Первые шурфовочные работы здесь были проведены только в 2011 г. в связи с восстановлением Зачатьевской башни ( Королев , 2011). Их результаты не внесли ясность в вопрос об освоении этой части кремлевской территории в средневековое время. Встреченный в шурфах средневековый инвентарь по генезису вмещающих отложений был определен как переотложенный – смытый с верхней площадки кремля в результате эрозионных процессов ( Еремин , 2012. С. 11, 12, 60). В небольшом шурфе, заложенном в 2012 г. у Ивановской башни, единственная средневековая находка – придонная часть сосуда из китайского селадона – была обнаружена в слое невыясненного происхождения ( Бакулин , 2012).

Нижняя часть территории Нижегородского кремля привлекла внимание местных любителей древностей еще на рубеже XIX–XX вв. ( Ануфриева , 2005. С. 37, 38). В 1913 г. вблизи Симеоновской церкви, стоящей «в полугоре» – на древней оползневой террасе, «…солдатами при откопке ямы на глубине свыше 3 аршин был найден глиняный горшок с 183 серебряными монетами восточного происхождения» ( Парийский , 1914). Только три монеты этого комплекса удалось отправить на атрибуцию: А.А. Кротов определил их как «дирхемы» ханов Золотой Орды – Узбека и Джанибека ( Петров , 1997. С. 9). В 2018–2019 гг. в районе расположения этого храма отрядом Волжской экспедиции ИА РАН были проведены первые научные раскопки. Краткому обзору их основных результатов посвящена настоящая статья.

__СОХРАНЁННЫЕ СТРОКИ__

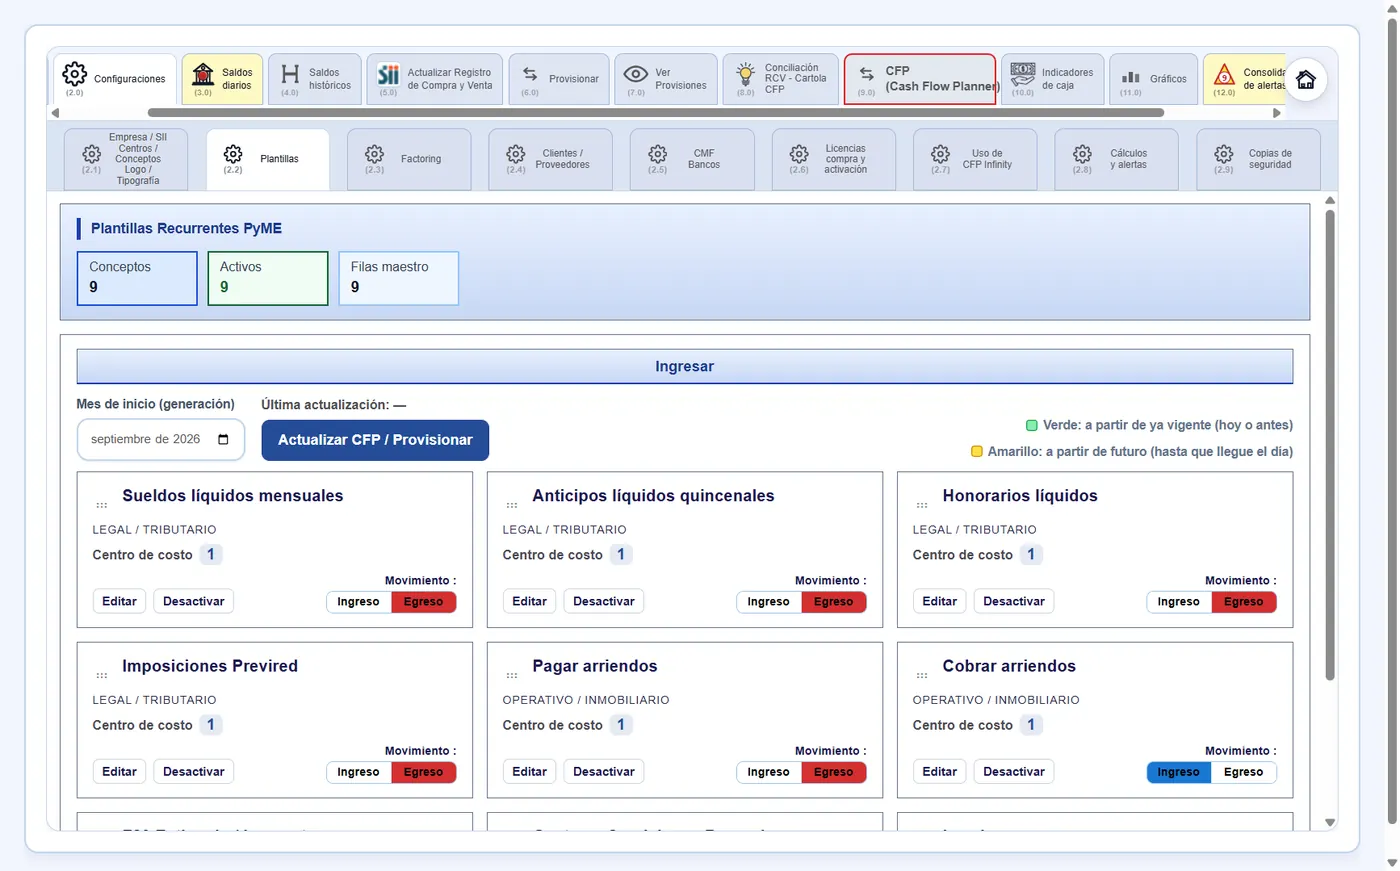
Task: Click the home icon button
Action: [1305, 80]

__ЗАДАНИЕ 1__
Изложите текст о раскопках в Нижегородском кремле в двух предложениях.
__ЗАДАНИЕ 2__
Продолжите текст о раскопках в Нижегородском кремле, начав сразу после его последнего предложения.

__ИТОГОВЫЙ РЕЗУЛЬТАТ 1__
Шурфы, заложенные в 2011 и 2012 гг., не прояснили вопрос о средневековом освоении этой части кремлевской территории: найденный инвентарь был признан переотложенным, а единственная средневековая находка у Ивановской башни оказалась в слое невыясненного происхождения. Еще в 1913 г. у Симеоновской церкви был найден горшок со 183 серебряными монетами, три из которых определили как дирхемы золотоордынских ханов, а в 2018–2019 гг. в районе этого храма провели первые научные раскопки, краткому обзору результатов которых посвящена статья.

__ИТОГОВЫЙ РЕЗУЛЬТАТ 2__
Исследования носили охранный характер и были вызваны необходимостью обследования участка воссоздания церкви Святого Симеона Столпника, взорванной в 1929 г. Раскоп располагался на древней оползневой террасе между Белой башней кремля и подошвой насыпи Ивановского спуска, проложенного от устья одноименного оврага до проезжей Ивановской башни – наискосок по склону волжского откоса (рис. 1).

Местная церковная традиция связывает Симеоновскую церковь с одноименным монастырем, возникшим якобы еще в конце XIV – начале XV в. по инициативе одного из нижегородских князей, носивших имя Симеона ( Коневский , 1891. С. 395). Вместе с тем первое упоминание Симеоновской церкви, главного храма Симеоновского монастыря, встречается только источнике 20-х гг. XVII в. – Писцовой книге г. Нижнего Новгорода (Писцовая и переписная книга…, 1896. Стб. 26). В первой половине XVII в. ее церковное здание было деревянным «…съ папертью на подклетехъ, верхъ шатромъ». Симеоновский монастырь, первое и единственное известие о котором содержится в этом же документе, вряд ли можно отнести к числу богатых. Среди его строений упоминаются

Сечение горизонталей 1 м. 1 – раскоп 2018, 2019 гг.; 2 – шурф Е. И. Бакулина 2012 г.; 3 – шурфы А. И. Королева 2011 г.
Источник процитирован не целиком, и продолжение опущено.